Cidades precisam se preparar para mudanças climáticas
Fernanda Prates , Jornal do Brasil
RIO DE JANEIRO - A preocupação com as alterações climáticas há muito deixou os laboratórios e se tornou prioridade para governos e empresas, que per cebem, cada vez mais, seus impactos na vida urbana. As mudanças no clima também afetam a saúde e a qualidade de vida dos moradores de grandes metrópoles, que já sentem na pele (e nos pulmões) seus efeitos negativos. Porém, o que pesquisadores revelam é que esses impactos serão muito mais prejudiciais para a saúde em cidades que não estão devidamente preparadas para lidar com eles.
Baseada nisso, a rede Urban Climate Change Research Network, ligada à Universidade de Columbia, nos Estados Unidos, realizou um levantamento global que busca mostrar como essas mudanças climáticas, de fato, afetam as condições de vida das populações e até que ponto as autoridades podem agir para prevenir ou minimizar os efeitos.
A variação do clima traz impactos para a temperatura, os ventos e até mesmo a qualidade do ar e da água, podendo provocar enchentes, secas e, consequentemente, diversas doenças explica a economista e pesquisadora do Instituto Oswaldo Cruz, Martha Barata, uma das colaboradoras do estudo. Porém, a intensidade desses impactos vai variar de acordo com as condições sociais, ambientais e de infraestrutura dessas cidades.
Os danos que a mudança climática pode causar na saúde, direta ou indiretamente, são muitos. Segundo Martha, vários centros urbanos sentem os efeitos diretos no caso, por exemplo, de enchentes que causam traumas físicos e psicológicos instantâneos ou de ondas de calor que vêm resultando em mortalidades, especialmente entre idosos, em vários países da Europa.
Já os impactos indiretos vão desde a proliferação de vetores de doenças (como mosquitos e ratos) ao aumento de alergias e problemas ,em decorrência da diminuição da qualidade do ar. Além disso, as mudanças climáticas alteram até mesmo a agricultura, gerando movimentos migratórios de expulsão rural e contribuindo para agravar os problemas sociais dentro das grandes cidades.
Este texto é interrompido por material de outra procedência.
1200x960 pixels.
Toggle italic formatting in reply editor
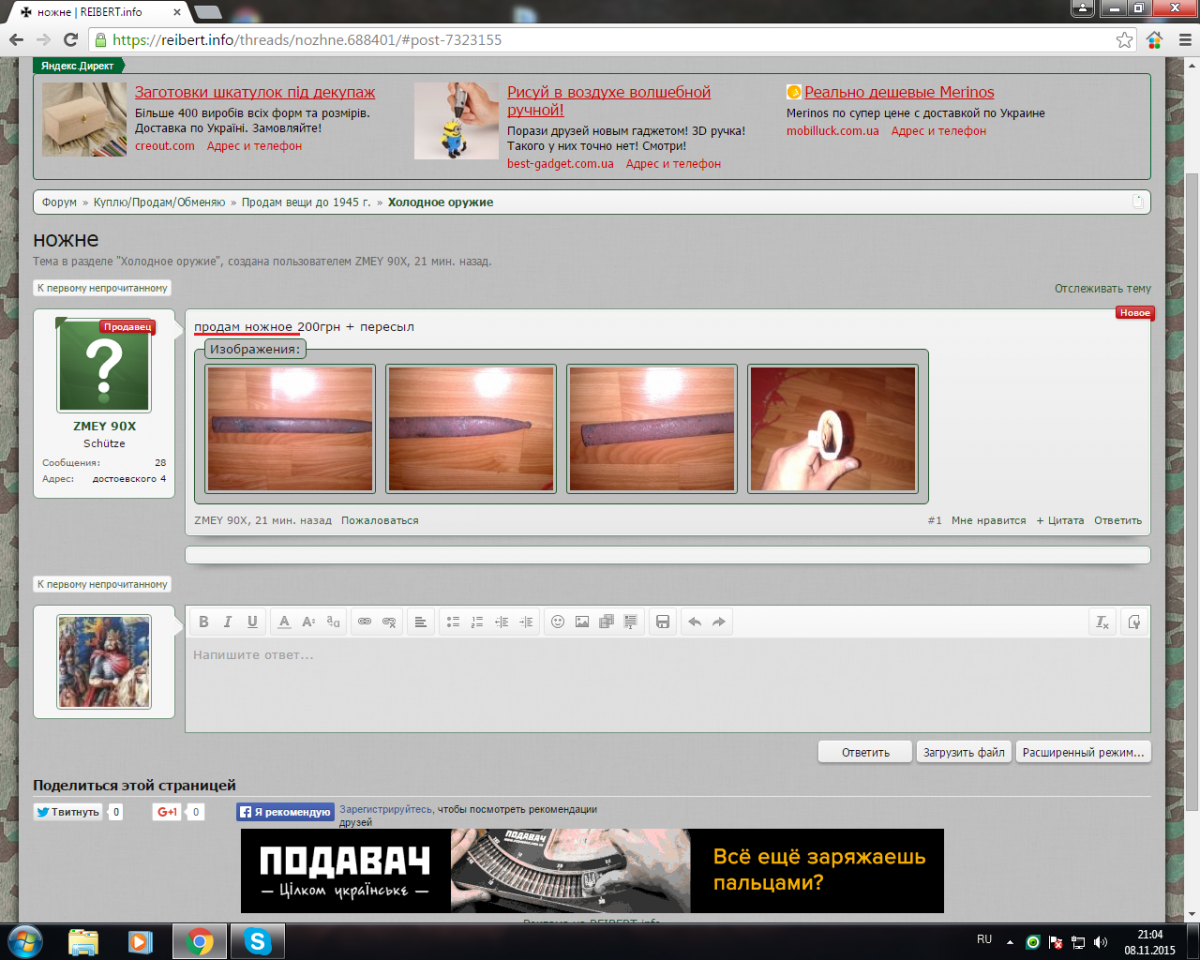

Às vezes, as condições naturais, como o relevo, também contribuem para agravar problemas climáticos completa a pesquisadora. É por isso que a Zona Sul do Rio de Janeiro, que tem uma topografia que permite maior circulação do ar, não sofre com a poluição do ar como São Paulo, por exemplo.
E no caso climático, vale um velho ditado: É melhor prevenir do que remediar . Segundo Martha Barata, uma adaptação de sucesso às alterações ambientais depende de iniciativas que preparem, desde já, o governo e a população das grandes cidades para lidar com seus impactos.
Trabalhando problemas como a qualidade da água e do ar, o governo pode reduzir os danos com o tratamento de doenças como hepatite, dengue ou patologias respiratórias defende Martha. O impacto depende muito do local e da educação, e a preocupação com esses investimentos pode poupar gastos no futuro.
Nesse sentido, a pesquisa procura orientar essas decisões, propondo iniciativas que englobam todos os campos da vida nas cidades, desde melhorias em hospitais e profissionais de saúde a soluções sustentáveis em transportes e habitação. Para isso, Martha defende um planejamento urbano visando à otimização de recursos e logística:
É preciso pensar em construir prédios mais sustentáveis, criar alternativas energéticas e pensar em danos ambientais, como os causados pelo uso de agrotóxicos ou usinas hidreléticas defende a economista. As ações, no sentido da saúde, devem levar em consideração o planejamento urbano, já que a saúde também envolve vários campos sócio-econômicos.
O Rio já tem uma iniciativa nesse sentido. No momento, a Escola Nacional de Saúde Pública (ENSP/Fiocruz), o Instituto Oswaldo Cruz (IOC/Fiocruz) e a Secretaria de Estado do Ambiente do Rio de Janeiro (SEA) conduzem um estudo para avaliar indicadores de vulnerabilidade dos municípios em relação às mudanças climáticas. A ideia é que, a partir desses índices, as autoridades possam aplicar as políticas adequadas, contribuindo para melhorar a saúde e a qualidade de vida dos cariocas.
É necessário um setor de saúde bem preparado para receber mudanças conclui Martha. O clima vem se tornando uma preocupação cada vez maior.